What is required:
Every line from the one containing "[Disqus] (686, 1877)" to the final line of the material below must be reproduced exactly; leave out all other lines.

START Data for review

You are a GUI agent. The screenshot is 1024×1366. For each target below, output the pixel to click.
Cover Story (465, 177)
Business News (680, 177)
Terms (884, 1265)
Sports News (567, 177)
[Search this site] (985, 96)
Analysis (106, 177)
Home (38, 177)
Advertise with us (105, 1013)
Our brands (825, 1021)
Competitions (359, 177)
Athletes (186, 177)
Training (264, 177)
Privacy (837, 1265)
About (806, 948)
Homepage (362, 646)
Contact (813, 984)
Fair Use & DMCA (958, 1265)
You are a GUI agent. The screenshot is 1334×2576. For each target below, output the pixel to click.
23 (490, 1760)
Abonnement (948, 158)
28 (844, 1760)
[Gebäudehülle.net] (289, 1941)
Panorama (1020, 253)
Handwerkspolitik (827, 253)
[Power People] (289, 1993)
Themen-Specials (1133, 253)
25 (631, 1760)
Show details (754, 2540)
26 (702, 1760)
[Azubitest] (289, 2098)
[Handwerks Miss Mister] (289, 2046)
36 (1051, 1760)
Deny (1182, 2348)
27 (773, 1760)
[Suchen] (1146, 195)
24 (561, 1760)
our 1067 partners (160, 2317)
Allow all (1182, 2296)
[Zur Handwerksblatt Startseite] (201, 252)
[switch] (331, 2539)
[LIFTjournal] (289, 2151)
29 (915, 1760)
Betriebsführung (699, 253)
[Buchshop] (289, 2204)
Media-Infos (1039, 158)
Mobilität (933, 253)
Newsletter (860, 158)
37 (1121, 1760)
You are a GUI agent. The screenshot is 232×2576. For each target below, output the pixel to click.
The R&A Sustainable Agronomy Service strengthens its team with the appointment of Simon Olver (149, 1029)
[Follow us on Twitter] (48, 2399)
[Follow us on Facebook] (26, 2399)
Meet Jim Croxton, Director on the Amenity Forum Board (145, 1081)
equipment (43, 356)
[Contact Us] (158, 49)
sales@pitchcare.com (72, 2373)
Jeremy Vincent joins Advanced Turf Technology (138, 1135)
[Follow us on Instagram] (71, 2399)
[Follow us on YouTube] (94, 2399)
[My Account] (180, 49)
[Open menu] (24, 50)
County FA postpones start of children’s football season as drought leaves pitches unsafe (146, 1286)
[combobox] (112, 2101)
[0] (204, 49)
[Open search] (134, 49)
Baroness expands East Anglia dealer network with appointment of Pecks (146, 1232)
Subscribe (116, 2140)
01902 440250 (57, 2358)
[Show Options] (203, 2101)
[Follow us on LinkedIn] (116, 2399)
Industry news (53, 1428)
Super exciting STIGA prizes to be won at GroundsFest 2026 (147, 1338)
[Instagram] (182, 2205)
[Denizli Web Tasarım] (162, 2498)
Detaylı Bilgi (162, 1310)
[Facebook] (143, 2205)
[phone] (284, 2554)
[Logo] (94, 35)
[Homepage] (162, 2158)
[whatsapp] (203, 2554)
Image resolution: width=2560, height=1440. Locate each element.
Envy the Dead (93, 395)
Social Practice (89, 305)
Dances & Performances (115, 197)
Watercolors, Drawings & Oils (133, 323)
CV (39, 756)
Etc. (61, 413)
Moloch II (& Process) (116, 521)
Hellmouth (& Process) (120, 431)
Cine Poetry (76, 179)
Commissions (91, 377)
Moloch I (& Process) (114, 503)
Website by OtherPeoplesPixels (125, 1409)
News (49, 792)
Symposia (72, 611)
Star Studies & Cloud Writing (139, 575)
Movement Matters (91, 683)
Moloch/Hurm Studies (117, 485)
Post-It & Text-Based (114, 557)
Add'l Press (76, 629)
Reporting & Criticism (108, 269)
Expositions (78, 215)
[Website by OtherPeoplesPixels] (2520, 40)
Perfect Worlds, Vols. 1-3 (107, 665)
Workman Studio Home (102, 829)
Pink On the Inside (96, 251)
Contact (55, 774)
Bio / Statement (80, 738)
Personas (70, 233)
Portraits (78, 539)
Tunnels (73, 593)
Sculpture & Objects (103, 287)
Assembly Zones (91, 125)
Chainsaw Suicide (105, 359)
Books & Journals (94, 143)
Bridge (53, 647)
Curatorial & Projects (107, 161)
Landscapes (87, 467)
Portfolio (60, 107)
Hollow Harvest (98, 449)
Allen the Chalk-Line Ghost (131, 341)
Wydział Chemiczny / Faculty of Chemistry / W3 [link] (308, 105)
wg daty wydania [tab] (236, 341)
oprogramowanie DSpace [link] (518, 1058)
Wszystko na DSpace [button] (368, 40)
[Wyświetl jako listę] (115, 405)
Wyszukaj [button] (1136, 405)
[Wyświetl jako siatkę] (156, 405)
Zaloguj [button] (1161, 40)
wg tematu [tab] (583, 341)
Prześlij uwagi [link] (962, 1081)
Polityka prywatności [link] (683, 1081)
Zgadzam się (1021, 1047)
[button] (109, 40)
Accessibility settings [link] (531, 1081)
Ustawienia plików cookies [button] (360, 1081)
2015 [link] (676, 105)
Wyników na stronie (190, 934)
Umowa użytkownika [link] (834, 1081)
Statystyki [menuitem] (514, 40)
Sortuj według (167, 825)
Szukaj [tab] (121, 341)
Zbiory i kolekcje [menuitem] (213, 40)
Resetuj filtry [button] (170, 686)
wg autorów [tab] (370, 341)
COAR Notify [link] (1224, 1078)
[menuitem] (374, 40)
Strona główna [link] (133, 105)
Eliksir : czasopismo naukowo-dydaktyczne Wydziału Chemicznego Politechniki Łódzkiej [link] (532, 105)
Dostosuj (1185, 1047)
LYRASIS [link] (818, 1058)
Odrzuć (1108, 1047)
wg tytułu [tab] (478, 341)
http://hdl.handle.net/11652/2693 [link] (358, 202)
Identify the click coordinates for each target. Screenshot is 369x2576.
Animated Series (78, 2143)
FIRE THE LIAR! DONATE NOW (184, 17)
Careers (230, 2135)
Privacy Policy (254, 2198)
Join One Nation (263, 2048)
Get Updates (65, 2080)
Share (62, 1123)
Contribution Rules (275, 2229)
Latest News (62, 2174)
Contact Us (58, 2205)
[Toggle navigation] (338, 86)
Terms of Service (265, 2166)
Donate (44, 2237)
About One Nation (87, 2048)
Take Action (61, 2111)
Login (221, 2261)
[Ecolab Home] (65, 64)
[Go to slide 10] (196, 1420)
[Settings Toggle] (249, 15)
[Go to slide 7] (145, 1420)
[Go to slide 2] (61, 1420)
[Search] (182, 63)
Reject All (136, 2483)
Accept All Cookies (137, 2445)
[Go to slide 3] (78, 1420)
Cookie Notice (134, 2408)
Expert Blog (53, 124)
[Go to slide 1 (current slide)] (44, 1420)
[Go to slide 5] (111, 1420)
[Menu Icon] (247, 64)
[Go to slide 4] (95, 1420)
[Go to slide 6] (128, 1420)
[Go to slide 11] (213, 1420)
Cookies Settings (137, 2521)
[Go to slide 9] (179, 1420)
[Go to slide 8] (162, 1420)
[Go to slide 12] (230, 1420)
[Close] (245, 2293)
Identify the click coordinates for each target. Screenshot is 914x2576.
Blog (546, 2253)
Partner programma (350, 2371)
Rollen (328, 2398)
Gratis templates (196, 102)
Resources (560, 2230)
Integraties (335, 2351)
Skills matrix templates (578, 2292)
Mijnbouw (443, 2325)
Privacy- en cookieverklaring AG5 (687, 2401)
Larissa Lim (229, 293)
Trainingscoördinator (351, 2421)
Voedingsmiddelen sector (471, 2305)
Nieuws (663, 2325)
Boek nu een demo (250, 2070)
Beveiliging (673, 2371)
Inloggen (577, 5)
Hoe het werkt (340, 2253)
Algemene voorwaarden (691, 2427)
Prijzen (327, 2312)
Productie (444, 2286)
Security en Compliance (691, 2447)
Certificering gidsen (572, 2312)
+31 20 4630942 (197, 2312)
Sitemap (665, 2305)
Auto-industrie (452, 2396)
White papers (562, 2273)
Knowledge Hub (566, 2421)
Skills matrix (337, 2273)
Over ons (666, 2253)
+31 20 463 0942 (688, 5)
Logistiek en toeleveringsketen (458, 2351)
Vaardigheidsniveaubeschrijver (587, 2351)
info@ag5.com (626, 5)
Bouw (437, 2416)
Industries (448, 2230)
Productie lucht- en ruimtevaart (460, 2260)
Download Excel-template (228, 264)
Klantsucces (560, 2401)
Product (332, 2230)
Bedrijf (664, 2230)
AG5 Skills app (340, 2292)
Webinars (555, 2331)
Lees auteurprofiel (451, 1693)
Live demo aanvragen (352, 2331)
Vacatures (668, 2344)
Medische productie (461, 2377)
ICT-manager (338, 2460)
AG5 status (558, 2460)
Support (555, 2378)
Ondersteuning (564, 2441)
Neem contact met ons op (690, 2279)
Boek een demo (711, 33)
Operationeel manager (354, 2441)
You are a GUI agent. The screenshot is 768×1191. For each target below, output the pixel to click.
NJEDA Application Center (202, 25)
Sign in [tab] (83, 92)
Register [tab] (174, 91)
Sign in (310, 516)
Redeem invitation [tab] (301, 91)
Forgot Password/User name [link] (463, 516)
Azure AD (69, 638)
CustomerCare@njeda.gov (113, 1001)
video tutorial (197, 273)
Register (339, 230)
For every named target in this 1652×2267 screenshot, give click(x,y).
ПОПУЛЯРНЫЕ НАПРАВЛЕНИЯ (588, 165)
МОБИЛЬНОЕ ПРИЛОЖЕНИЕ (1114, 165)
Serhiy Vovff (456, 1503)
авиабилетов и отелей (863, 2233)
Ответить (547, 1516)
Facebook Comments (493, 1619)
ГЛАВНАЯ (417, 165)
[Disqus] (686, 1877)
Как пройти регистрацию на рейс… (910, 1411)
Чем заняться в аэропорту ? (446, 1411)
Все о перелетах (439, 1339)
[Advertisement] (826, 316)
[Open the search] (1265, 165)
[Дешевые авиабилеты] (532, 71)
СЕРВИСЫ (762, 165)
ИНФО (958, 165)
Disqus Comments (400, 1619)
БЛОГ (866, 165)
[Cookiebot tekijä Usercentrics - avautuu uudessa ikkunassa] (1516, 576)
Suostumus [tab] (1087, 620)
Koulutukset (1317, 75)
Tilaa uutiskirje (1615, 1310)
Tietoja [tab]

END Data for review

The answer:
[Disqus] (686, 1877)
Как пройти регистрацию на рейс… (910, 1411)
Чем заняться в аэропорту ? (446, 1411)
Все о перелетах (439, 1339)
[Advertisement] (826, 316)
[Open the search] (1265, 165)
[Дешевые авиабилеты] (532, 71)
СЕРВИСЫ (762, 165)
ИНФО (958, 165)
Disqus Comments (400, 1619)
БЛОГ (866, 165)
[Cookiebot tekijä Usercentrics - avautuu uudessa ikkunassa] (1516, 576)
Suostumus [tab] (1087, 620)
Koulutukset (1317, 75)
Tilaa uutiskirje (1615, 1310)
Tietoja [tab]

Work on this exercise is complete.